School/department Department of History (Historical Studies)
Faculty Faculty of Arts

Description including Unit Aims

Welcome to Marlboro Country. The twentieth century’s most successful advertising campaign underscores the powerful allure of what is arguably the world’s most heavily mythologized region - the American West. A strong sense of physical place and emphasis on nature as mythic landscape has been a distinctive feature of the region’s study since the 1890s, but a more overt focus on the nonhuman world has emerged since the 1970s with the advent of environmental history.

This unit aims to rise above the facile polarization of good and evil and the lamentation of a lost, pre-colonial Eden, paying particular attention to ‘activist’ scholarship. Roaming from Yellowstone to Las Vegas, it encompasses topics such as nuclear testing, fear and loathing of wolves, desert cities, dust bowls, controversy over Western paintings, advertising motifs, the sanctification of wilderness, the Americanism of the national park and the hallowed ‘Green’ Indian. No previous knowledge of US history required, nor background in geography or ecology.

Entries shown:
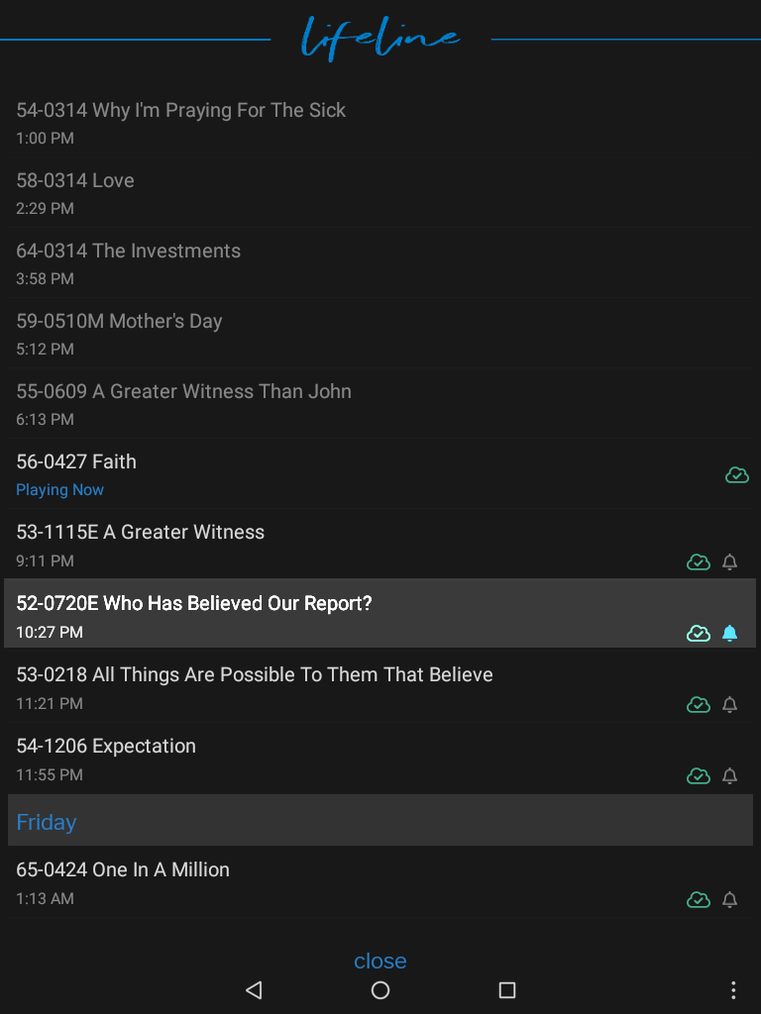Tap cloud icon for 54-1206 Expectation
The height and width of the screenshot is (1014, 761).
tap(699, 775)
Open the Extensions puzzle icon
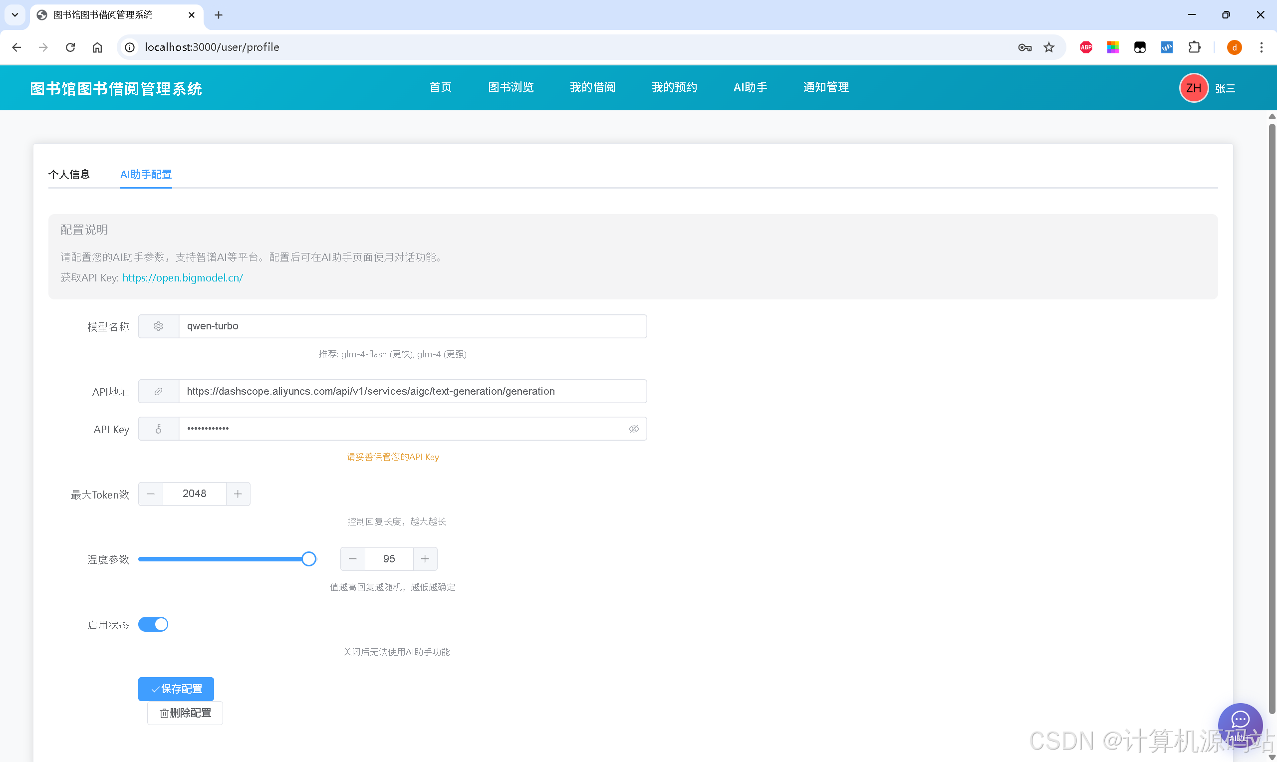 (x=1194, y=47)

Instruction 1:
Answer these about the unit description on the American West:
(a) Which faculty does the unit belong to?
(b) Since when has a more overt focus on the nonhuman world emerged in the study of the region?
(c) Between which two places does the unit roam?
Instruction 2: Name every field in which the unit description on the American West says no previous knowledge or background is required.
Instruction 3: Carry on the unit description on the American West from its last sentence.

Response 1:
(a) The Faculty of Arts.
(b) Since the 1970s, with the advent of environmental history.
(c) From Yellowstone to Las Vegas.

Response 2: US history, geography, ecology

Response 3:
Aims:

  • To place students in direct contact with the current research interests of the academic tutor
  • To enable students to explore the issues surrounding the state of research into the environmental history of the American West
  • To develop students' ability to work with primary sources
  • To develop students' abilities to integrate primary source material into a wider historical analysis
  • To develop students' ability to learn independently within a small-group context.

Intended Learning Outcomes

By the end of the unit students should have:

  • deepened their understanding of a particular aspect of the environmental history of the American West
  • become more experienced and competent in working with a widening range of primary sources
  • become more adept at contributing to and learning from a small-group environment.

Teaching Information

  • Weekly 2-hour seminar
  • Tutorial feedback on essay
  • Access to tutorial consultation with unit tutor in office hours

Assessment Information

1 x 2 hour exam

Reading and References

Donald Worster, Under Western Skies: Nature & History in American West (1992)

Patricia Limerick, Legacy of Conquest: Unbroken Past of the American West (1987)

Patricia Limerick, ed. Trails: Toward a New Western History (1992)

Susan R. Neel, 'A place of extremes: nature, history & the American West', Western Historical Quarterly 25 (1994)

Clyde Milner, ed. Oxford History of the American West (1994): chapters 7 & 17

Peter Coates, 'Chances with Wolves: Renaturing Western History', Journal of American Studies 28 (1994)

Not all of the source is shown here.